Strona 1 z 1

ESP 1010 - wadliwy sterownik?

: czwartek 26 lip 2007, 12:53
autor: delegat
Witam....jest taki temat. Po długiej i owocnej pracy na karcie M-audio Audiophile 2496, przesiadlem się na ESP 1010 i zaczęły się problemy. Pracuję na Cubase SE, PC z Pentium 4 3GHz, Płyta Gigabyte 8 IPE 1000G z HT, grafika Matrox P650, 1 GB Ram w dualu (2x512), XP Pro z service Pack2. Dysk systemowy 80 GB 7200 obr, dyska audio 250 GB SATA.
Przy użyciu standardowego sterownika karty ASIO 2, który pojawia się w Device w Cubasie pojawiają się przerwy 1-2 sek w odtwarzaniu (losowo), nagrywanie idzie odtwarzania brak. Przetestowałem wszystkie dostępne wersje sterowników do tej karty i jest to samo. Problem z przerwami znika po przełączeniu w Device na Sterownik: ASIO Direct X. Wyprzedzając ew. patania, informuję że wizytę na www.musicxp.net mam zaliczoną, zaś wybrany port PCI jest jedyny przy którym nie występują współdzielenia przerwań a to z ACPI, a to z USB host itp.
System jest świeżo postawiony, zaś komp służy tylko do studia. Obciążenie CPU z poziomu SE są na poziomie 20 %, zaś wszystkie testy synchronizacji wychodza ok. Jednak przy ASIO Direct X po dograniu kolejnych śladów słychać pewne opóźnienie....

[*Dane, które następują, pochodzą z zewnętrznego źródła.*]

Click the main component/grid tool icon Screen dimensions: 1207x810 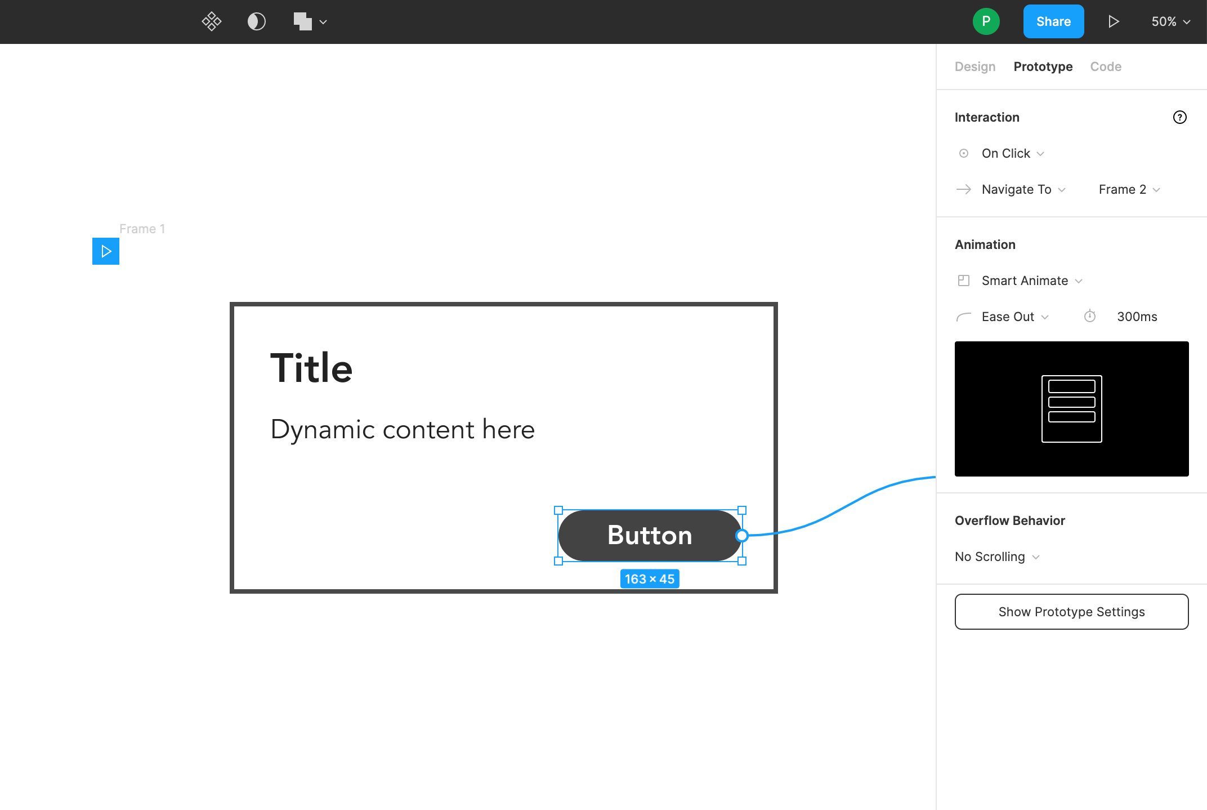(212, 22)
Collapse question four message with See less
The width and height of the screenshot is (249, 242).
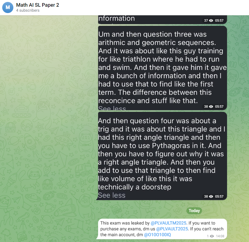click(x=112, y=195)
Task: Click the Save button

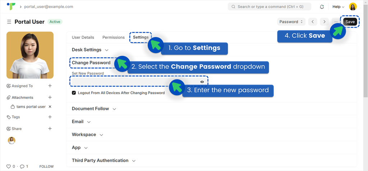Action: click(x=350, y=22)
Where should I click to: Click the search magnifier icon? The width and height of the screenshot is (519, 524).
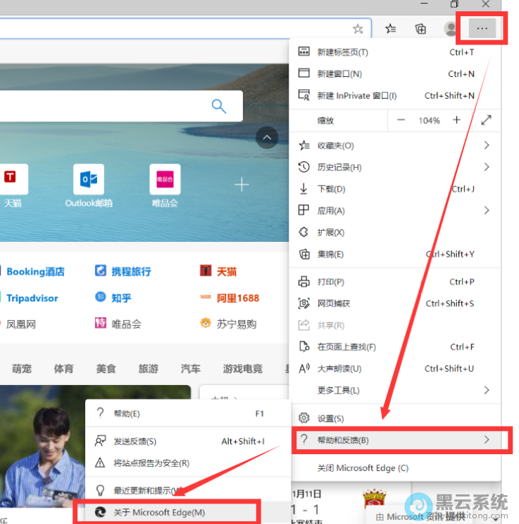[x=219, y=106]
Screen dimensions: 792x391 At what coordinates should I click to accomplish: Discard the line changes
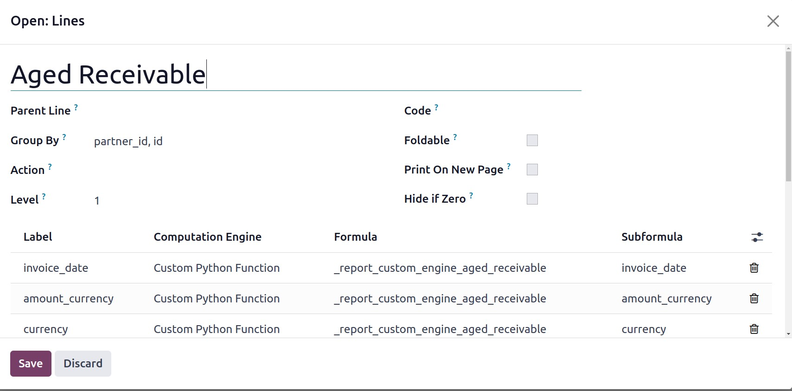coord(83,364)
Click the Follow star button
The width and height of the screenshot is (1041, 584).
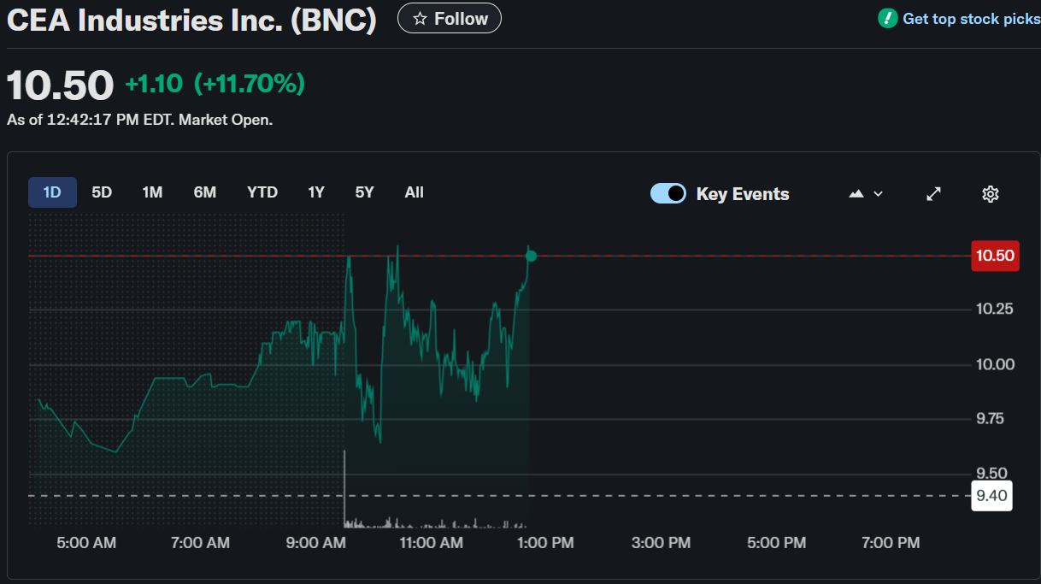pyautogui.click(x=450, y=19)
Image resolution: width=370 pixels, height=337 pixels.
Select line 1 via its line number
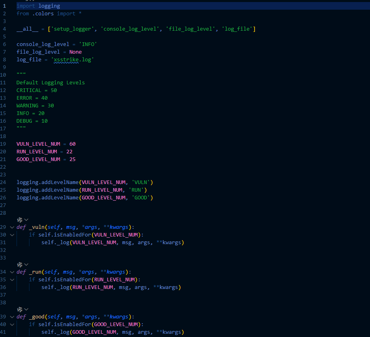pos(4,6)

To tylko tyle...może ktoś ma jakiś pomysł

Re: ESP 1010 - wadliwy sterownik?

: piątek 27 lip 2007, 01:44
autor: WG
Może ten "gruby" kabel połączeniowy jest wadliwy chociaż karta powinna mieć jakieś "auto test" i w razie problemów połączeniowych zgłosiłby to sterownik karty ale kto wie. Może owe przerwy to właśnie utrata synchronizacji pomiędzy kartą PCI.

Podłącz odsłuch karty bezpośrednio z karty PCI za pomocą wyjścia optycznego do jakiegoś urządzenia z wejściem optycznym (jak masz taką możliwość) i wtedy przynajmniej może uda się ustalić czy jest to związane ze sterownikiem tej karty etc.
Wyjście optyczne znajduje się bezpośrednio na karcie PCI.

Próbowałeś wszystkie ESP-1010 drivery

Na wszystkich latencjach ?

PS. Upewnij się, że te przerwy to nie są spowodowane jakimś programem działającym w tle, który nagle potrzebuje całej mocy przerobowej komputera.
Tym programem można wybadać obciążenie działających procesów w systemie Process Explorer

Re: ESP 1010 - wadliwy sterownik?

: piątek 27 lip 2007, 09:47
autor: wasyl25
wogule, to bnardzo dziwna sprawa. Miałem ESP1010 przez pewien okres i musze powiedzieć że ten interfejs jest rewelacyjny jak na takie pieniądze. Nigdy nie miałem wiekszych problemów. Może masz jakiś problem z latencją, albo ustawieniami w programie. ja miałem ostre przygody, ze sterownikami do RME. Ale to inna pułka. Szczeże powiem że byłem załamany po przesiadce z ESP1010 na multiface2. Ale teraz już sie obcykałem ze sprzetem. Musisz pokombinować z ustawieniami. Może masz na ktorymś kanale źle zroutowany sygnał, i karta prubuje w pewnym momęcie pracować z ASIO i MME. A z tego co sie orjętuje to czasami zawiesza karte.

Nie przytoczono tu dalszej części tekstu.